[DATASET EXCERPTS]:
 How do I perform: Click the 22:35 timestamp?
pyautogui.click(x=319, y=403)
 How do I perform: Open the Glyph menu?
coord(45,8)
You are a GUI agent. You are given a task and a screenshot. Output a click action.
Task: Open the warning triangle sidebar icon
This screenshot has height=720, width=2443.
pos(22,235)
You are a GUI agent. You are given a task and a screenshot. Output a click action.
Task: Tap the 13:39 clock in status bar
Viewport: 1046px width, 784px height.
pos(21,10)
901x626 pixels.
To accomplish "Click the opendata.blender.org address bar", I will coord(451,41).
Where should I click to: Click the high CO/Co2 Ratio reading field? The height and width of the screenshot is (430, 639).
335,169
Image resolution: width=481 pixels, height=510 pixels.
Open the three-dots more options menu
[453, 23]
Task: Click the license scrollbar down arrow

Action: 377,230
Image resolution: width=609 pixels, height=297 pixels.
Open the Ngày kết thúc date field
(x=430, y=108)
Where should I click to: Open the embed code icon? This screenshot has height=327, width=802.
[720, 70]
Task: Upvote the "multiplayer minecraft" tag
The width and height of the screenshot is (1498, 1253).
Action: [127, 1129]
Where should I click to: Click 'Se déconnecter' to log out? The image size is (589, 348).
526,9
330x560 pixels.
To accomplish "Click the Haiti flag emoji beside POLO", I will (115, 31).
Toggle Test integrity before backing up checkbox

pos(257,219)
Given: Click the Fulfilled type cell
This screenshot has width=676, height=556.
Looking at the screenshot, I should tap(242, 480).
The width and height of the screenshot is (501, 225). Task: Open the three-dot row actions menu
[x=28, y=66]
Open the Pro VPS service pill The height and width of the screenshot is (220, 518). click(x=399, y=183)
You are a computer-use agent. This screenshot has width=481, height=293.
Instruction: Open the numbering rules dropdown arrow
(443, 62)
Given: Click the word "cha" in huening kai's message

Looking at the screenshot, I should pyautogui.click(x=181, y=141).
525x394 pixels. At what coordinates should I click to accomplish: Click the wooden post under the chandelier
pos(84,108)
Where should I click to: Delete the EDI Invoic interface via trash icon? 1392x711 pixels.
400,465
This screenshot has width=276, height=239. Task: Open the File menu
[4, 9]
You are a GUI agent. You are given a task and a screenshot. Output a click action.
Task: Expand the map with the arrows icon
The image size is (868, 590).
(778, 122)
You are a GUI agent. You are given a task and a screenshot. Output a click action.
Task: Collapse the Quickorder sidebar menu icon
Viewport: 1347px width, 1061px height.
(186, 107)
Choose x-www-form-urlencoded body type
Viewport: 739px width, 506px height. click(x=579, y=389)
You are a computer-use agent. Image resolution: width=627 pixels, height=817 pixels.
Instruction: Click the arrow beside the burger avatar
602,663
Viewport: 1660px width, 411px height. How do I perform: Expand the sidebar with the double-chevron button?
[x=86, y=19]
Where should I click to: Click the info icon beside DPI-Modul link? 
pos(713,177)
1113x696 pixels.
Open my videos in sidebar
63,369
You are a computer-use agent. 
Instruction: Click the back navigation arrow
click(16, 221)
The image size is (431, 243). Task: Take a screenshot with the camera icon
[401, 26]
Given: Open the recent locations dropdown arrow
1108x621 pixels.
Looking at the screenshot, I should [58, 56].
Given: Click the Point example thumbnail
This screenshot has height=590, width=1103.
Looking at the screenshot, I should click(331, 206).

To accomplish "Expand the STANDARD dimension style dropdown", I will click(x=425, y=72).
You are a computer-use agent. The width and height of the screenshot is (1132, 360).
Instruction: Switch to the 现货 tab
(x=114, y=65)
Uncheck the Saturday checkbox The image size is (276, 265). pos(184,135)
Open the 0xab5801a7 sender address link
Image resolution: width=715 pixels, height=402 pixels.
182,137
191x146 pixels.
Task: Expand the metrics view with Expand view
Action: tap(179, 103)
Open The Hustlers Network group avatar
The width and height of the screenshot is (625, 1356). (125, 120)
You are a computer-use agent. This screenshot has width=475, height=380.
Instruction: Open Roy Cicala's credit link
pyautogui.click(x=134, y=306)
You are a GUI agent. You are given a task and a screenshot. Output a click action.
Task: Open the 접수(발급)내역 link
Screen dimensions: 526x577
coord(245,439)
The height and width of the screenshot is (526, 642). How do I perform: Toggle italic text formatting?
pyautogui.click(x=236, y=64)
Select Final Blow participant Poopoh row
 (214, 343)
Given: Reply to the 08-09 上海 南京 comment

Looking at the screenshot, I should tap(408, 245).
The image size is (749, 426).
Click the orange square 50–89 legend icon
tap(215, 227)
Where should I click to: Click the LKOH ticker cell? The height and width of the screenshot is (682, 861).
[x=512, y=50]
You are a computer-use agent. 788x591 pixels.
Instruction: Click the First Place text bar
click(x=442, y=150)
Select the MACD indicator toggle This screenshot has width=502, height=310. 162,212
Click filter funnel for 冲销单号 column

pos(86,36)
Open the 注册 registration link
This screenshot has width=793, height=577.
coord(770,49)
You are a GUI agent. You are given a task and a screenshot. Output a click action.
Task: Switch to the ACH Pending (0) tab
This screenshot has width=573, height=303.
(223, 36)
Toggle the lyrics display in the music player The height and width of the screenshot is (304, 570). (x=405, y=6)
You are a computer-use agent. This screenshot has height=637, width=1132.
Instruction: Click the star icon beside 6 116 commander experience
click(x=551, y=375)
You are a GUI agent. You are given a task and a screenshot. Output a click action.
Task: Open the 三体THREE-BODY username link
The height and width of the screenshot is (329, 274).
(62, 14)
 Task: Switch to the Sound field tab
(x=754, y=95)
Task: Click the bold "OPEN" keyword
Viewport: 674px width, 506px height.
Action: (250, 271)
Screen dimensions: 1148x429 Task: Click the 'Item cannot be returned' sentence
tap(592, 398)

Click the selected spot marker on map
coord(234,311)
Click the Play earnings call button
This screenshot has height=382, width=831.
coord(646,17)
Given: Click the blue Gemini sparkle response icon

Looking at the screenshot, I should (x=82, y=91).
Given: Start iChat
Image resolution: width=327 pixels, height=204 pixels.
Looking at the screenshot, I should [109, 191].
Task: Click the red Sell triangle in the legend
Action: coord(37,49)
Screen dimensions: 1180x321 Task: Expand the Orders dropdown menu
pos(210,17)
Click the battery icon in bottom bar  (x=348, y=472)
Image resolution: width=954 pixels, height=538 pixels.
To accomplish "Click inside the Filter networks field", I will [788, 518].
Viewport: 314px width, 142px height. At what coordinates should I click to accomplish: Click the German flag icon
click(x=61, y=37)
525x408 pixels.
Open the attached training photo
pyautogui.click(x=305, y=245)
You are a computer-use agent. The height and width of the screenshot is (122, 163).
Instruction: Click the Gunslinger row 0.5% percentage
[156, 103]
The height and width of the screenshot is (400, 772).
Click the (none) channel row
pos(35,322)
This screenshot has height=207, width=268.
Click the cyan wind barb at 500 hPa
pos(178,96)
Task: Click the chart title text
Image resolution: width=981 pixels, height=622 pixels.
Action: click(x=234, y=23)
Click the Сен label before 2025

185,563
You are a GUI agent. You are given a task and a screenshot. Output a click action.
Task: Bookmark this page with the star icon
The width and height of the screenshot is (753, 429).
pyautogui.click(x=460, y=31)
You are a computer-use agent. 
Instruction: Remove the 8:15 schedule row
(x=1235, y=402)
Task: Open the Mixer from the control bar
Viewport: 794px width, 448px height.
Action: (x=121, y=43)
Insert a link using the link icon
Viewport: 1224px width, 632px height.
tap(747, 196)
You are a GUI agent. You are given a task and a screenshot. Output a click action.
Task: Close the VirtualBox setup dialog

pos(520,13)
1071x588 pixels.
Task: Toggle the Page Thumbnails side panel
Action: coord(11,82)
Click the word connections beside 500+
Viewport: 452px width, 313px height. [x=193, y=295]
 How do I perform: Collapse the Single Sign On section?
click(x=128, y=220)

[WORK INSTRUCTIONS]: Copy out every line of the data in which the word "computer" is found.

[SOLVED EXERCISE]:
You are a computer-use agent. This screenshot has width=481, height=293.
You are a computer-use agent. Image resolution: width=627 pixels, height=817 pixels.
You are a computer-use agent. 
You are a computer-use agent. The width and height of the screenshot is (1132, 360).
You are a computer-use agent. This screenshot has width=475, height=380.
You are a computer-use agent. 788x591 pixels.
You are a computer-use agent. This screenshot has height=637, width=1132.
You are a computer-use agent. The height and width of the screenshot is (122, 163).
You are a computer-use agent. 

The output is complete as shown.